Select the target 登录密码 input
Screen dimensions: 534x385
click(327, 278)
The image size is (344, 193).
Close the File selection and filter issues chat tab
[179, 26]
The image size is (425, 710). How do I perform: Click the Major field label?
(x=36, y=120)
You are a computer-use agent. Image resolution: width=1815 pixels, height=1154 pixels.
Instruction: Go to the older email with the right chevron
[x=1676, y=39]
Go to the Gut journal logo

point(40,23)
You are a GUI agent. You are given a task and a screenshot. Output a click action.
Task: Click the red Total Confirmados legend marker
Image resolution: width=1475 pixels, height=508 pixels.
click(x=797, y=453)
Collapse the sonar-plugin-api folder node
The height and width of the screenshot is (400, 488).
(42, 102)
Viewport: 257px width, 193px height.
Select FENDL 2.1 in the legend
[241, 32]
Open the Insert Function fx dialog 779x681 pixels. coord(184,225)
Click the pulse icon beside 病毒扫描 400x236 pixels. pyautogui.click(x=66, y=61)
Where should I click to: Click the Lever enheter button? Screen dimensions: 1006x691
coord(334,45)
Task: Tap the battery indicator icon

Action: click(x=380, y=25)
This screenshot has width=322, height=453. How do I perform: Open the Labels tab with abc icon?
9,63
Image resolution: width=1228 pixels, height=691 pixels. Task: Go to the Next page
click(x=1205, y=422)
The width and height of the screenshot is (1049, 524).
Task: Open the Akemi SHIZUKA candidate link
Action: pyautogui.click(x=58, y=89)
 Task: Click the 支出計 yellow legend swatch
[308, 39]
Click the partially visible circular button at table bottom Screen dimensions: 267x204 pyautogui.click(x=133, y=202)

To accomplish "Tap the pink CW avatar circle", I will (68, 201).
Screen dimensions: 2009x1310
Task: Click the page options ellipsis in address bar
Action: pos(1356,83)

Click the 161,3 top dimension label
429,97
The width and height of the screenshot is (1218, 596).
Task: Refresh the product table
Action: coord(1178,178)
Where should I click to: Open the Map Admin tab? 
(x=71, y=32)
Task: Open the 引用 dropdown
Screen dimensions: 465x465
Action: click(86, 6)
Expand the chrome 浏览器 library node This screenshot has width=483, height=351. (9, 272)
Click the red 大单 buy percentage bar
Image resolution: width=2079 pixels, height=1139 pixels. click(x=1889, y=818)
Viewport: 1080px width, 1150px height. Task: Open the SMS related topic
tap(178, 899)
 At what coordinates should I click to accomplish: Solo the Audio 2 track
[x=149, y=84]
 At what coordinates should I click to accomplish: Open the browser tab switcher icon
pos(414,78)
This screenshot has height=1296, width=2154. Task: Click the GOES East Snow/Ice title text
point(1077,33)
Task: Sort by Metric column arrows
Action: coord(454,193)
* * *
▶ **Exercise instructions**: Copy out every record above again, replacing each "Viewport" with "Display" and keeping everything else unchanged.

▶ **Reply to the exercise**:
Select the target 登录密码 input
Screen dimensions: 534x385
click(327, 278)
The image size is (344, 193).
Close the File selection and filter issues chat tab
[179, 26]
The image size is (425, 710). How do I perform: Click the Major field label?
(x=36, y=120)
You are a computer-use agent. Image resolution: width=1815 pixels, height=1154 pixels.
Instruction: Go to the older email with the right chevron
[x=1676, y=39]
Go to the Gut journal logo

point(40,23)
You are a GUI agent. You are given a task and a screenshot. Output a click action.
Task: Click the red Total Confirmados legend marker
Image resolution: width=1475 pixels, height=508 pixels.
click(x=797, y=453)
Collapse the sonar-plugin-api folder node
The height and width of the screenshot is (400, 488).
(42, 102)
Display: 257px width, 193px height.
Select FENDL 2.1 in the legend
[241, 32]
Open the Insert Function fx dialog 779x681 pixels. coord(184,225)
Click the pulse icon beside 病毒扫描 400x236 pixels. pyautogui.click(x=66, y=61)
Where should I click to: Click the Lever enheter button? Screen dimensions: 1006x691
coord(334,45)
Task: Tap the battery indicator icon

Action: click(x=380, y=25)
This screenshot has width=322, height=453. How do I perform: Open the Labels tab with abc icon?
9,63
Image resolution: width=1228 pixels, height=691 pixels. Task: Go to the Next page
click(x=1205, y=422)
The width and height of the screenshot is (1049, 524).
Task: Open the Akemi SHIZUKA candidate link
Action: pyautogui.click(x=58, y=89)
 Task: Click the 支出計 yellow legend swatch
[308, 39]
Click the partially visible circular button at table bottom Screen dimensions: 267x204 pyautogui.click(x=133, y=202)

To accomplish "Tap the pink CW avatar circle", I will (68, 201).
Screen dimensions: 2009x1310
Task: Click the page options ellipsis in address bar
Action: pos(1356,83)

Click the 161,3 top dimension label
429,97
The width and height of the screenshot is (1218, 596).
Task: Refresh the product table
Action: coord(1178,178)
Where should I click to: Open the Map Admin tab? 
(x=71, y=32)
Task: Open the 引用 dropdown
Screen dimensions: 465x465
Action: click(86, 6)
Expand the chrome 浏览器 library node This screenshot has width=483, height=351. (9, 272)
Click the red 大单 buy percentage bar
Image resolution: width=2079 pixels, height=1139 pixels. click(x=1889, y=818)
Display: 1080px width, 1150px height. Task: Open the SMS related topic
tap(178, 899)
 At what coordinates should I click to accomplish: Solo the Audio 2 track
[x=149, y=84]
 At what coordinates should I click to accomplish: Open the browser tab switcher icon
pos(414,78)
This screenshot has height=1296, width=2154. Task: Click the GOES East Snow/Ice title text
point(1077,33)
Task: Sort by Metric column arrows
Action: coord(454,193)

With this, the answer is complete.